Report: Income, Race Disparities Persist in Higher Education Opportunities

Posted by Council for Opportunity in Education on August 13, 2019

While the United States has made progress in increasing postsecondary attainment, data trends show that there are still persisting inequalities in higher education opportunity, according to a new report from the Council for Opportunity in Education’s Pell Institute for the Study of Opportunity in Education and the University of Pennsylvania Alliance for Higher Education and Democracy (PennAHEAD).
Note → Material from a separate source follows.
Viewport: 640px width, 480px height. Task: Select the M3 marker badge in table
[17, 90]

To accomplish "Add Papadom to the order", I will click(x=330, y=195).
The organizations’ report explores six equity indicators and finds, among other trends, that in 2016 the average net price of college after grants and discounts was 94 percent of the average family income for students in the lowest income quartile; Pell Grants in 2017 only covered 25 percent of average education costs, compared to two-thirds in the mid-1970s; and that students who are both low-income and first generation have a 21 percent chance of earning a bachelor’s degree in six years compared to a 57 percent chance for non-low-income, non-first generation peers.

Report co-authors Dr. Margaret Cahalan and Dr. Laura W. Perna note that their report “2019 Indicators of Higher Education Equity in the United States: Historical Trend Report” raises an opportunity for federal and state policymakers to implement policies and programs that improve outcomes for students, especially low-income, first-generation and students with disabilities.